Update the passage from the "Stupor Wednesday" piece, starting with "So much progress" and going on through "countries.  Thanks, Joe!", so that "Dow Jones" is replaced by "stock market".

• **EXCERPT PROVIDED**
++++++++++
Wednesday, March 04, 2020

Stupor Wednesday

Joe Biden is the presumptive Democratic candidate for president.  We know because Sen. Ron Johnson (R-COWS) is already planning yet another dirt-gathering assault on Hunter Biden.  Because this is how you campaign when your slate is topped by a depraved, treasonous grifter and a science-hating half-wit struggling to cope with a potential pandemic.

So much progress has been made against COVID-19 that Pence was able hold a "press conference" at the White House which reporters were not allowed to record.  Older members of the press had a chance to dust off their stenographic skills, as writing has not yet been banned.  So don't use the word "censorship," or steps may have to be taken.   

Trump has probably congratulated himself for the Dow Jones rebound today, but most serious people read it as a sigh of relief, with the insurance industry inhaling most deeply.  They have again avoided the possibility of the kind of national health coverage enjoyed by citizens of civilized countries.  Thanks, Joe!
++++++++++
• **ENTRIES SUPPLIED**
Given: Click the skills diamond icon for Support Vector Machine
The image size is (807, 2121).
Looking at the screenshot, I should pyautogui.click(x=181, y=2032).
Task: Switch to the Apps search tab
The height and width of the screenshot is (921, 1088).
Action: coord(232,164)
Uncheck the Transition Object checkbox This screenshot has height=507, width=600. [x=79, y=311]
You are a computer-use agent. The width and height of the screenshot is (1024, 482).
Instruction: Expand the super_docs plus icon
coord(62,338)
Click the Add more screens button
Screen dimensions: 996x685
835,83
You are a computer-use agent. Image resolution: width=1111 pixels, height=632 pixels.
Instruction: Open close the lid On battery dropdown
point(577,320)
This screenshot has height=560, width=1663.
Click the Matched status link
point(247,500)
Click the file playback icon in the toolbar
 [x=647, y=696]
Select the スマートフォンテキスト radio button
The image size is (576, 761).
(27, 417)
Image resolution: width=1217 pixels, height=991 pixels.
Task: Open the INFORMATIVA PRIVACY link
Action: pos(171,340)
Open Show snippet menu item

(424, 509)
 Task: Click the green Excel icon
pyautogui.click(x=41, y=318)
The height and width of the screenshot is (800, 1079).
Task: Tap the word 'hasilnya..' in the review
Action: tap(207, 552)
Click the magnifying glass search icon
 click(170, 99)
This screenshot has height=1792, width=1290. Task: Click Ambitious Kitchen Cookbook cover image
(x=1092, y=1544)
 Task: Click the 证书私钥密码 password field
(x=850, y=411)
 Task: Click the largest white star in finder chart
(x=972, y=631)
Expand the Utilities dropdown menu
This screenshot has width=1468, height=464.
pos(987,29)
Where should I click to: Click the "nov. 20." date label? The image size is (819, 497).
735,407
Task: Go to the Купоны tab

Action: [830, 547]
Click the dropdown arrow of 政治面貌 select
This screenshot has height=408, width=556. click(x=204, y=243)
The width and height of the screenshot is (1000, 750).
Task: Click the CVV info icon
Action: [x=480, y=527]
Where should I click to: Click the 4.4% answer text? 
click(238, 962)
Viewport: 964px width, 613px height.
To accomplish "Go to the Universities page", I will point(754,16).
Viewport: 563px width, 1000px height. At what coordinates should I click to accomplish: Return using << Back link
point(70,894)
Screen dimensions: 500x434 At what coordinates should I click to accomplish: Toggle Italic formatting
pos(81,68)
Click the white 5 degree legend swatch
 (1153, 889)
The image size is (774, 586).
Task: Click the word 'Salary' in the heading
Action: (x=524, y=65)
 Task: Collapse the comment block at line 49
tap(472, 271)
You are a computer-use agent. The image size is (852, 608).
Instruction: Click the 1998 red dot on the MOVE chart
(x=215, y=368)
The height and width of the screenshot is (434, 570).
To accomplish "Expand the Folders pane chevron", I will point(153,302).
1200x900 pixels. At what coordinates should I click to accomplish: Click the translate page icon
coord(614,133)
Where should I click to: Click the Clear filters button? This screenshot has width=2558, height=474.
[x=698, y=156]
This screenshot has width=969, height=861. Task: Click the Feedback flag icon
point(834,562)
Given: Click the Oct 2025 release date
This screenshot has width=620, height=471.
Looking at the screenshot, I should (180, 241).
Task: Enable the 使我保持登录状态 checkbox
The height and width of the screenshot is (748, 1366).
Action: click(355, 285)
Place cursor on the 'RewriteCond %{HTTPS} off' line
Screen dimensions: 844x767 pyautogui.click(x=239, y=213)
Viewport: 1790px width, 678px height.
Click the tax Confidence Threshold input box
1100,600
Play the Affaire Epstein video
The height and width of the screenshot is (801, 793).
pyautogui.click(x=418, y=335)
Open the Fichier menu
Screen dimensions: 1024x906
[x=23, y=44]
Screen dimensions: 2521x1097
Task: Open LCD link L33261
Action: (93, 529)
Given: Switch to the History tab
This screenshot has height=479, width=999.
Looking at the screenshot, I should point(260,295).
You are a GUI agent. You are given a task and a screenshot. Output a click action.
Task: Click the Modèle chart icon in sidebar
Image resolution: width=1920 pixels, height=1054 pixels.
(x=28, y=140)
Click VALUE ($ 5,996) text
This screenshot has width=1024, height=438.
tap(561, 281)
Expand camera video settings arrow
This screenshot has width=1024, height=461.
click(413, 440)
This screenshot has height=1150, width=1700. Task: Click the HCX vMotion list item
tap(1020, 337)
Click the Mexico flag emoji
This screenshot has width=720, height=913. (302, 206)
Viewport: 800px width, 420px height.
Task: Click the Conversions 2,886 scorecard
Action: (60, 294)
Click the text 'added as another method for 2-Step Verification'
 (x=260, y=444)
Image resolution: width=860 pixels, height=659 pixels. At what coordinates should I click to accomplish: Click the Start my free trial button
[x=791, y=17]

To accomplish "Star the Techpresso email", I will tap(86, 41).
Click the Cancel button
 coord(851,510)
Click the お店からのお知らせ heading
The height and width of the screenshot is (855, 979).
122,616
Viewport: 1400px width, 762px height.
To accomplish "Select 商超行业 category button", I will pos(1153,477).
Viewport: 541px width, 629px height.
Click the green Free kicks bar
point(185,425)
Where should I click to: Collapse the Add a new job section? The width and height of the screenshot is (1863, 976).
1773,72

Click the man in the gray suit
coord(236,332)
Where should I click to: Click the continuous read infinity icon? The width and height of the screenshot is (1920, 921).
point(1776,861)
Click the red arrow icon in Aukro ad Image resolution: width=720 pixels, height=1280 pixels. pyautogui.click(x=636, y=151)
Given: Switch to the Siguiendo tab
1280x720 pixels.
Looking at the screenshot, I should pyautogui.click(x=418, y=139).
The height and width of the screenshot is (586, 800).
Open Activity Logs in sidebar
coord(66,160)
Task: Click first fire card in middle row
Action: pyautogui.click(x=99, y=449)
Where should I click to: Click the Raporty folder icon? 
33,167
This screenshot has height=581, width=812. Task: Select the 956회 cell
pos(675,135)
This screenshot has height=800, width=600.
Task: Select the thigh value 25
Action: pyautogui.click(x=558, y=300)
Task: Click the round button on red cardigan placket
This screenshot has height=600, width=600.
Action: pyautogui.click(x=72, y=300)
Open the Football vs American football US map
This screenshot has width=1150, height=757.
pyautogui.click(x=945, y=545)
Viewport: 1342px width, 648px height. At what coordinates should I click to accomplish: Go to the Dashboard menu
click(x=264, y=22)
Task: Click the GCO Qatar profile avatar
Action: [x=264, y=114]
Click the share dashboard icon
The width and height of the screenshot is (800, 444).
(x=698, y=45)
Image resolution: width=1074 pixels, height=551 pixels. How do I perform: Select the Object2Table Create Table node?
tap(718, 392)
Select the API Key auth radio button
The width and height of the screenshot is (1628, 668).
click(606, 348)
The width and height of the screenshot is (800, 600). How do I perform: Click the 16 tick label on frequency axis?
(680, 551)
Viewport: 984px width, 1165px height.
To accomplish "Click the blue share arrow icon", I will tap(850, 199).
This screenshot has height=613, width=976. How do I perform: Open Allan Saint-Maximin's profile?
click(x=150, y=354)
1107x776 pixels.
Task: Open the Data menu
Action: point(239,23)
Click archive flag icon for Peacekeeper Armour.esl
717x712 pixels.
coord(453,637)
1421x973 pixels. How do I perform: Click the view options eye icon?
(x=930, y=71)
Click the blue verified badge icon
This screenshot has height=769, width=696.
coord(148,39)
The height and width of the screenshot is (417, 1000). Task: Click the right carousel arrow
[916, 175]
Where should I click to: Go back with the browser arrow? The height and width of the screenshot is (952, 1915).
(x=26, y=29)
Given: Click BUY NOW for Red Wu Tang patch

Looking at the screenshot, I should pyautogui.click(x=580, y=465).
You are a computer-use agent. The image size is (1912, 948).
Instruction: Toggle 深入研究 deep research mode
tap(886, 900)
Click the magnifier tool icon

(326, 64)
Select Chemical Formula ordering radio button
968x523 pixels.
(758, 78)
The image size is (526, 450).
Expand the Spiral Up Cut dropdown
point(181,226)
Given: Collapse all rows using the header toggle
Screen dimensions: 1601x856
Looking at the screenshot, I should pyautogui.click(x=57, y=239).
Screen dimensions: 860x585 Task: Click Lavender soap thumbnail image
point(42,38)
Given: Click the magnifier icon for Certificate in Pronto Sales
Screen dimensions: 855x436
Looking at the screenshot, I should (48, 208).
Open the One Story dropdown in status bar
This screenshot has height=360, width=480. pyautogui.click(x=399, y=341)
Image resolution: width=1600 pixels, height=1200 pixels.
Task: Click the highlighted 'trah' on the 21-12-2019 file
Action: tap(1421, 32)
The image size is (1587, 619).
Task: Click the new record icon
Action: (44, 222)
++++++++++
• **EXERCISE OUTPUT**
So much progress has been made against COVID-19 that Pence was able hold a "press conference" at the White House which reporters were not allowed to record.  Older members of the press had a chance to dust off their stenographic skills, as writing has not yet been banned.  So don't use the word "censorship," or steps may have to be taken.   

Trump has probably congratulated himself for the stock market rebound today, but most serious people read it as a sigh of relief, with the insurance industry inhaling most deeply.  They have again avoided the possibility of the kind of national health coverage enjoyed by citizens of civilized countries.  Thanks, Joe!